» Goal
Transcribe, word for word, the stretch of the Boris Jordan article below from "After the 1998" through "owned subsidiary, Gazprom-Media.".

» Source excerpt
----------
#11
Financial Times (UK)
12 January 2002
Media mogul seeks to mix in new circles:
LUNCH WITH THE FT:
US-born Boris Jordan is desperate to prove his bona
fides in the controversial battle for Russia's popular NTV television station
By JOHN KAMPFNER
Boris Jordan breezes in to Claridges in jeans and jacket. He's late. Pile-up on the motorway from the airport. London traffic is just as bad as Moscow's.
It meant Gordon Ramsey's culinary experience would have to wait. We would have to make do with some sushi in the foyer. Time was short. He had a series of meetings with potential partners in the afternoon.
There is something neither fish nor fowl about Jordan. He's neither fully American nor Russian. A New Yorker of White Russian descent, he moved to Moscow in the early 1990s from where he persuaded western financiers to invest in the conversion from communism. His Renaissance Capital Group was Russia's first western-style investment bank. Serious money was made - and lost. His clients threw billions at him - then accused him of playing fast and loose.
After the 1998 crash he retrenched, reinventing himself last April as a media mogul. He engineered the take-over of the popular television station, NTV, by helping state conglomerate Gazprom acquire a majority holding through its wholly owned subsidiary, Gazprom-Media.
All the while, NTV's founder and chief, Vladimir Gusinsky, had been under house arrest in Spain, as the Russian government sought his extradition. Jordan became chief executive of NTV last April and has been fighting off accusations of being a Kremlin stooge ever since.
Now he's trying to put together his own consortium and hoping to negotiate a buy-out from Gazprom over the next month. He is flitting between European capitals, hoping to have a final bid ready within weeks. But it won't be easy. Media ownership means power. Other oligarchs are in the race. The Kremlin is keeping a close watch.
----------
» Given information
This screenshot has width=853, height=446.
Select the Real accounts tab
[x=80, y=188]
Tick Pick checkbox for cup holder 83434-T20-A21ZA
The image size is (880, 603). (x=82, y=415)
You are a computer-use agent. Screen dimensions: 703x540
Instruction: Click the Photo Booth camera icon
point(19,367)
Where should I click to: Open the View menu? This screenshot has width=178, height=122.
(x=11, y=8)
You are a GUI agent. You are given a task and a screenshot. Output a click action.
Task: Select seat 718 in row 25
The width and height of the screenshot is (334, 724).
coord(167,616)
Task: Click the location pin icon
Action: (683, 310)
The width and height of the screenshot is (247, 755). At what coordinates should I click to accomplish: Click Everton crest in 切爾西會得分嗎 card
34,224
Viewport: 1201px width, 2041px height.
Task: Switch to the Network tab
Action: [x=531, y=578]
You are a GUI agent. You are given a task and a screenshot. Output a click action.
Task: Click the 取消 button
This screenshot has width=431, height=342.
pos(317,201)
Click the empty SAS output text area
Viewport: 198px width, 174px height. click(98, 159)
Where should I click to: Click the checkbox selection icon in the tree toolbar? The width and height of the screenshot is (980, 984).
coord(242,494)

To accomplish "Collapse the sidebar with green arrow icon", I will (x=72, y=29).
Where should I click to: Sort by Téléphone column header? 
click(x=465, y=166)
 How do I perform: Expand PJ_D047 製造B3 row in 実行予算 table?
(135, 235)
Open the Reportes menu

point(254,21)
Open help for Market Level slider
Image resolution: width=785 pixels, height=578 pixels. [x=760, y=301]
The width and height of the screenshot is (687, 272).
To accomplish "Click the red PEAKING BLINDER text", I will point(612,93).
----------
» Complete answer
After the 1998 crash he retrenched, reinventing himself last April as a media mogul. He engineered the take-over of the popular television station, NTV, by helping state conglomerate Gazprom acquire a majority holding through its wholly owned subsidiary, Gazprom-Media.